Wednesday, June 9, 2010

Talking on the phone good for Mom but makes me crazy!!!!

When I can't visit my mom I try to call every couple of days.  This has become torture for me and those around me because Mom just can't hear.   She won't wear a hearing aid and the longer she talks the farther down her face - and away from her ear - slides the phone.   After 15 minutes I end up screaming the same things over and over, finally saying "never mind".    When i want to hang up it's a three stage process.  Stage 1, I tell her I need to get going for what ever reason then she asks what we'll be doing for the next few days.  Stage 2, I tell her I need to get off the phone for what ever reason, then she tells me what she's been doing - this is all after about 30 minutes of the very same conversation.  Stage 3, I tell her again that I'll have to hang up and she asks again where we'll be going next, her voice waivers and I can tell she's ready to cry.   By stage 3, she is asking, what? what? again and I'm yelling the same thing over and over...  I'm ticked off, my voice is louder and the tone lower.  Anyone around me is ready to grab the phone from my hand and slam it to the floor.

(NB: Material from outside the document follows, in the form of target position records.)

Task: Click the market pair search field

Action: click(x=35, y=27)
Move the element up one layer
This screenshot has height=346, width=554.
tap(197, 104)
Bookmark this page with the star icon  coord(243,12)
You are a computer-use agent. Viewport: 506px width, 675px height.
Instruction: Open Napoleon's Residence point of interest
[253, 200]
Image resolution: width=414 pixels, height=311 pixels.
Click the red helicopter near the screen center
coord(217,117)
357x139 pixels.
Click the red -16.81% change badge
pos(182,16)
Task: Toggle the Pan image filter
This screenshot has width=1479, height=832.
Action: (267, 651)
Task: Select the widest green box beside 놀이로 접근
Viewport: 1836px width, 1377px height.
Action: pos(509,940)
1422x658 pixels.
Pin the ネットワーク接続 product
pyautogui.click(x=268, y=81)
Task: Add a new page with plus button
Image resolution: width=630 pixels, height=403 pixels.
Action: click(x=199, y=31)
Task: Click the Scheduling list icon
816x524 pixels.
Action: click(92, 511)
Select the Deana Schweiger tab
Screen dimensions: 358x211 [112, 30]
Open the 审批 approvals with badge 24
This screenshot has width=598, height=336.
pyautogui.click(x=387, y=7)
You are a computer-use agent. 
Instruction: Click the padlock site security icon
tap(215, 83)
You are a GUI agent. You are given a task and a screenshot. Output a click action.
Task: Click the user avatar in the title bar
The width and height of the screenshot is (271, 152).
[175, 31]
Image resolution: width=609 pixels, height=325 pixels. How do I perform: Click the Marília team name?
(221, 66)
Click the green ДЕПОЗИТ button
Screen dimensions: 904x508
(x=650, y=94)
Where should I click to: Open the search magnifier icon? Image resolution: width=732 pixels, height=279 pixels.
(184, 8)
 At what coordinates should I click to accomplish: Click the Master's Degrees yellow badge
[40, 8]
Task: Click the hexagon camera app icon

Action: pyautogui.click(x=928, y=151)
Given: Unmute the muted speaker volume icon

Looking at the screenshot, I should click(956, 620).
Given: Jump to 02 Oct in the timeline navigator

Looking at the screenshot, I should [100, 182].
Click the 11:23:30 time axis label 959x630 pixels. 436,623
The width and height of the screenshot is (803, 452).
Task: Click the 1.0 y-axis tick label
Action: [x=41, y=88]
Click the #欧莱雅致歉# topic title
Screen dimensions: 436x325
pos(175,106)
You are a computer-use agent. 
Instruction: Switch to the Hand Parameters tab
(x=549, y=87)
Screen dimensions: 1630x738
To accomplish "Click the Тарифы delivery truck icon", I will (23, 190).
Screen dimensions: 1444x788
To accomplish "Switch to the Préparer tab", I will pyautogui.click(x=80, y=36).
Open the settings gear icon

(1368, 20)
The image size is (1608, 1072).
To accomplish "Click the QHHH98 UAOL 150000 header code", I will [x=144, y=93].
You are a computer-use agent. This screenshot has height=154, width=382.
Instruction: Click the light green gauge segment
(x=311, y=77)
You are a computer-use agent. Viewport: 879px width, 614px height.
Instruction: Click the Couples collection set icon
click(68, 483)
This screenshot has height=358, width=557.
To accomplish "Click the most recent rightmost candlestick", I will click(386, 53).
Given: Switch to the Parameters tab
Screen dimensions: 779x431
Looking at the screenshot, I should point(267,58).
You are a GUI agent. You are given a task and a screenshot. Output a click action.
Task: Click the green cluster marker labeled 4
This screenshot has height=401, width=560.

It's like having a little kid, I can't be mad at her because she just doesn't understand.  She NEEDS the calls and the company. She can't hear well, she's just happy to have a conversation with someone she loves and she knows loves her.  How can I rush that?  How can I hang up?  How can I NOT feel like crap for getting so frustrated.  I can't; it's just one of those things I have to live with .  I try to call her only from home where the only ones bothered are my husband and me.  I know it will take 3 tries to get her off the phone and I know she'll get weepy so I brace myself and get ready for the stages.  When she gets to the point that we DO NOT go through all 3, I'll know something is really wrong.